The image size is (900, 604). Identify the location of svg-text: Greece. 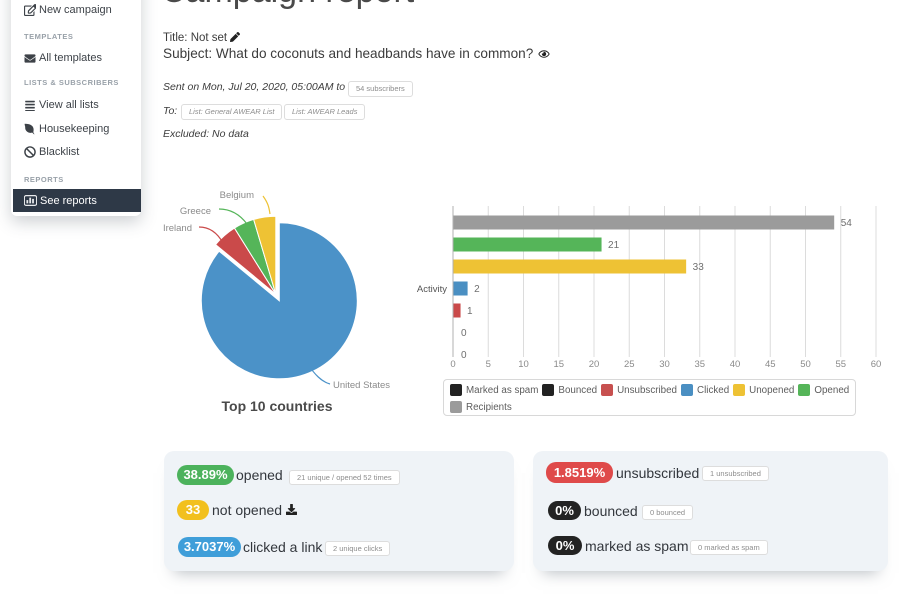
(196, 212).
* * * * * * * * *
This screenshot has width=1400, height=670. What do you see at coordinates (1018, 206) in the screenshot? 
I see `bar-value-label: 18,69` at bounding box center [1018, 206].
* * * * * * * * *
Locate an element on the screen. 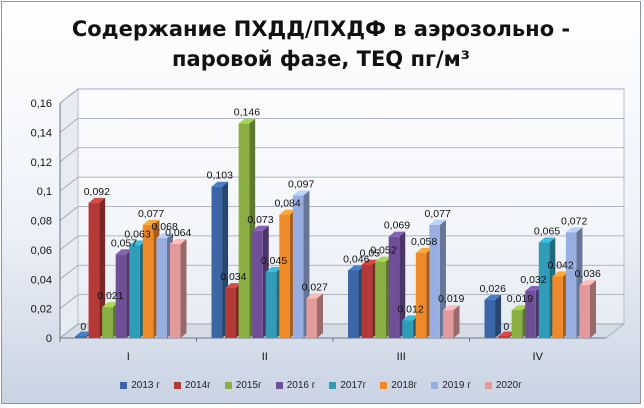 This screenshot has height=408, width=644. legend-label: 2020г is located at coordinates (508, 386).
* * * * * * * * *
= JOB =
Format everything from the line containing "The image size" down to the line containing "(196, 212)." as a JSON list of strings, one string per line, skipping blank lines. Omit the pictures.

= EXERCISE OUTPUT =
[
  "The image size is (900, 604). Identify the location of svg-text: Greece. ",
  "(196, 212)."
]